Homeomorphic images of $\mathbb{R}^n$ Let $f : \mathbb{R}^n \to \Omega  \subset \mathbb{R}^n $ be a homeomorphism. If $\Omega$ is a proper subset of $\mathbb{R}^n$, then how do we show that $\mathbb{R}^n  \backslash \Omega$ is an unbounded set? 
Suppose, to the contrary, $\mathbb{R}^n  \backslash \Omega$ is bounded. It is a closed set of $\mathbb{R}^n$, and hence is compact. $\Omega$ is open in $\mathbb{R}^n$. Further, is we show $\Omega$ is closed, using our assumption, we would arrive at a contradiction that $\Omega$ is the empty set. 
Any help regarding how to do this? 
Other methods would be appreciated too. 
 A: Suppose on the contrary that $\mathbb{R}^n \setminus \Omega$ is non-empty and bounded. So there exist $p \in \mathbb{R}^n \setminus \Omega$ and a closed round ball $B$ centred at $p$ which contains $\mathbb{R}^n \setminus \Omega$. In other words, $\partial B \subset \Omega$. Let $\iota : S^{n-1} \cong \partial B \subset \mathbb{R}^n$ denote the 'inclusion'; This is a continuous map. So $\iota$ is a $(n-1)$-singular cycle. By construction, it is not a boundary in $\mathbb{R}^n \setminus \{ p \}$ and a fortiori it is not a boundary in $\Omega \subset \mathbb{R}^n \setminus \{p\}$.

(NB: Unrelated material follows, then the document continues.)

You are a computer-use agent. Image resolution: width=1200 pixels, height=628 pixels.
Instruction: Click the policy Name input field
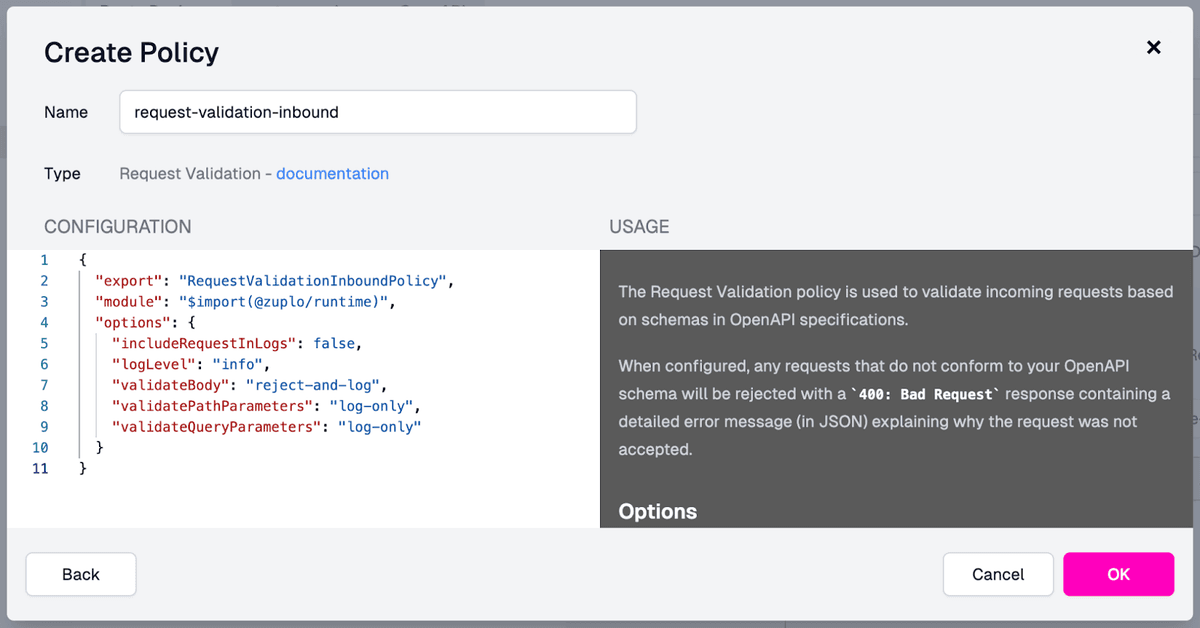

Since $f : \mathbb{R}^n \to \Omega$ is a homeomorphism, $f^{-1} : \Omega \to \mathbb{R}^n$ is defined and continuous. Hence, the map $f^{-1} \circ \iota : S^{n-1} \to \mathbb{R}^n$ is a $(n-1)$-singular cycle. Because $\mathbb{R}^n$ is contractible, this cycle is a boundary in $\mathbb{R}^n$. Let $g : B^n \to \mathbb{R}^n$ be a $n$-chain such that $\partial g = f^{-1} \circ \iota$. Then $f \circ g : B^n \to \Omega$ is such that $\partial (f \circ g) = \iota$. This shows that $\iota$ is a boundary in $\Omega$, which yields the contradiction.